Código cóctel
Tras tres años de restricciones por el virus, parece que hayamos salido en estampida como ñus a los abrevaderos de las copas navideñas
Estos días, además del bote de imitación barata de perfume carísimo y del espray de asfaltado rápido de canas que llevo siempre en la guantera por si las citas, he metido en el maletero del coche unos taconazos y una chaqueta de terciopelo, por si los cócteles. Por razones de oficio, y de fechas, tengo yincana de saraos —eventos, en pijo— de esos de obligado cumplimiento por la cuenta que te trae ver y ser visto. Después de tres años de restricciones sociales por el virus, parece que nos hayan abierto la empalizada y hayamos salido cual estampida de ñus del Serengueti huyendo de la sequía rumbo a los abrevaderos de las copas navideñas. Lo que no ha cambiado es la dinámica de masas en tales reuniones, independientemente de los reunidos.

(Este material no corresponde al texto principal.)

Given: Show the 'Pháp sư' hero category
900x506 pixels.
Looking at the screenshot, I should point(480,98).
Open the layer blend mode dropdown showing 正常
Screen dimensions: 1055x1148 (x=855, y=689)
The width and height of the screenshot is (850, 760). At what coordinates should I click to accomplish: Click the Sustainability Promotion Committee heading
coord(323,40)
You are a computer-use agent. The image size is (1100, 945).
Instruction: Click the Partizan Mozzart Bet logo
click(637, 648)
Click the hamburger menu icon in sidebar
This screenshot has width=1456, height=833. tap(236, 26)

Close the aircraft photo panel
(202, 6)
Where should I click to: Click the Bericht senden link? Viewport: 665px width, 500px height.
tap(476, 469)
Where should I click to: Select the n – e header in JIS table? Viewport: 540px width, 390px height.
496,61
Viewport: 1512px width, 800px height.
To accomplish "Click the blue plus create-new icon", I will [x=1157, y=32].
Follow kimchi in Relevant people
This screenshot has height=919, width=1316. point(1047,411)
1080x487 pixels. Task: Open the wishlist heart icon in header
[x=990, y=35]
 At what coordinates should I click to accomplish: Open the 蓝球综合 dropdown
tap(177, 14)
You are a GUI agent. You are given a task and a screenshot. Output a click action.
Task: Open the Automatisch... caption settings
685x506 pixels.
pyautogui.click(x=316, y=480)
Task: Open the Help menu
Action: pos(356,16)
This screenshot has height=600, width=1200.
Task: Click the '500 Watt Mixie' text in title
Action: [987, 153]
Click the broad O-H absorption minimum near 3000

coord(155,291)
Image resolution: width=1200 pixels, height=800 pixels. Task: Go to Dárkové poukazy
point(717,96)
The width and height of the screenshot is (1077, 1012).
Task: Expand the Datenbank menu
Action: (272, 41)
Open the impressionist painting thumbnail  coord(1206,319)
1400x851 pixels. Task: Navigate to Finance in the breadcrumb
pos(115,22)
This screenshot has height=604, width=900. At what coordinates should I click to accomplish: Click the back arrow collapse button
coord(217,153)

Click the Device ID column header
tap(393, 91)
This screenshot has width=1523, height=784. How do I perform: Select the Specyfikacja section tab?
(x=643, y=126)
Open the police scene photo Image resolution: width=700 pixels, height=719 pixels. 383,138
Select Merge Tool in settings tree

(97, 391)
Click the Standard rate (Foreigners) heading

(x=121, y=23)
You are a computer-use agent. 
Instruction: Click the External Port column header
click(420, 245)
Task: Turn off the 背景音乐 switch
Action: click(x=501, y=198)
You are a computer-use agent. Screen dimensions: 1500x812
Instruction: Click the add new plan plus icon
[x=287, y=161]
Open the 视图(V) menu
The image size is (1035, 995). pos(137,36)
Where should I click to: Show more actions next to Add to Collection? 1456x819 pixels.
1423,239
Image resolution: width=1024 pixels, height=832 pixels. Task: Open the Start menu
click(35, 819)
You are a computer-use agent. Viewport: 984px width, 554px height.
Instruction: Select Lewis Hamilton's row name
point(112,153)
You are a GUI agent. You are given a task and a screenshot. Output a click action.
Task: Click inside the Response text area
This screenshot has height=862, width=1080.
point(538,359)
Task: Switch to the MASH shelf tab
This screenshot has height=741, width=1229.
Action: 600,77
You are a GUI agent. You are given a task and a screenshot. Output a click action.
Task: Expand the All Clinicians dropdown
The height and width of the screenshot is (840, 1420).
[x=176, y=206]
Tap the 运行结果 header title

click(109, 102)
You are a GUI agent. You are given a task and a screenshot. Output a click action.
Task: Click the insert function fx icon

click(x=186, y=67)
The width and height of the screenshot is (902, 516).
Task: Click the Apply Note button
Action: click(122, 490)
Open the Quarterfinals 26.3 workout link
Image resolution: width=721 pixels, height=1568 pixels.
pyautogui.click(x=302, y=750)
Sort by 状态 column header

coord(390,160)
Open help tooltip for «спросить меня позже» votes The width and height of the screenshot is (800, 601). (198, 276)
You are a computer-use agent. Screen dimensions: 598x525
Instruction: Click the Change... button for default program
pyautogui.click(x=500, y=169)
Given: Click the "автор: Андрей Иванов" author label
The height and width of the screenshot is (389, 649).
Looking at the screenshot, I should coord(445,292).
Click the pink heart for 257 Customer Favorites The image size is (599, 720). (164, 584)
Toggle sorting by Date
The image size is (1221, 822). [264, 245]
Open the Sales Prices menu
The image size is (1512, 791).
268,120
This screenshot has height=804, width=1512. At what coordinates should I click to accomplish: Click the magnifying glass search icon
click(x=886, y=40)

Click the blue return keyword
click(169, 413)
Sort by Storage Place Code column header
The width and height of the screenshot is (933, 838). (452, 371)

Unas te apetecen y otras te horripilan, en relación inversamente proporcional a lo excusable de tu presencia. La etiqueta indumentaria —dress code, o sea, tía— es tan laxa que si en la invitación pone “cóctel”, igual ves a señores en chándal que en esmoquin, que a señoras vestidas como para recoger el Nobel o el Grammy Latino, y viceversa. Al llegar, seas quien seas, saludas efusivamente a tus pares, como si no hiciera media hora que os habéis ignorado estentóreamente haciendo gárgaras en el retrete del curro. Dentro, siguen los dioses que no se dignan a mezclarse con la plebe. Quienes te tratan según los galones que te calculan o el caso que te hagan los que mandan. Los capataces que parece que vayan a heredar el cortijo. Los caídos en desgracia en las últimas movidas. Los que culebrean a codazos para ponerse en primera línea de los reyes de la fiesta, o de los Reyes de España propiamente dichos. Y los que miran el móvil como si fuera el faro del fin del mundo para tapar que están más solos que la una. Hasta que las copas sueltan los coxis y las lenguas, explota la exaltación de la amistad, el compañerismo y la biodiversidad del planeta y nos despedimos como si fuéramos intimísimos y no pudiéramos vivir los unos sin los otros. Nos vemos. Hablamos. Quedamos sin falta después de fiestas, nos juramos. Luego ni te ves ni hablas ni quedas nunca en la vida, por supuesto. Pero, mientras, movemos las caderas. Y la economía.